Personal information
- Full name: Andrew Grant McGovern
- Born: 7 April 1968 (age 58)
- Original team: Claremont (WAFL)
- Debut: Round 2, 1992, Sydney Swans vs. West Coast Eagles, at SCG

Playing career^{1}
- Years: Club / Games (Goals)
- 1992–1993: Sydney / 20 (7)
- 1995–1998: Fremantle / 63 (2)
- Total:  / 83 (9)
- ^{1} Playing statistics correct to the end of 1998.

Career highlights
- WA state captain: 1994;

= Andrew McGovern =

Australian rules footballer

Andrew Grant McGovern (born 7 April 1968) is a former Australian rules footballer who played for the Sydney Swans and Fremantle in the Australian Football League.
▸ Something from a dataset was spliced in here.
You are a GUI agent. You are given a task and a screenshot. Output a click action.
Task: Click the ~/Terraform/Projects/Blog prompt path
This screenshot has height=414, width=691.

He was originally drafted by the Swans from Claremont in the West Australian Football League with selection 4 in the 1991 AFL draft but only played two seasons with Sydney for 20 games.

At the end of the 1993 season he was delisted and returned to Western Australia and played for Claremont in 1994. During this season he captained the Western Australian state side in their victorious interstate game against South Australia. The following season he followed Claremont coach Gerard Neesham to the newly formed Fremantle Football Club and played 17 games, mainly as a defender. He would play a total of 63 games for Fremantle in four seasons before retiring at the end of 1999 after playing with Claremont in Westar Rules the whole season.

Since retiring from professional football McGovern has been involved with the Clontarf Football Academy.

Both of his sons, Jeremy and Mitch, have been on AFL lists, with the elder, Jeremy, formerly listed at West Coast Eagles and younger, Mitch, at Carlton.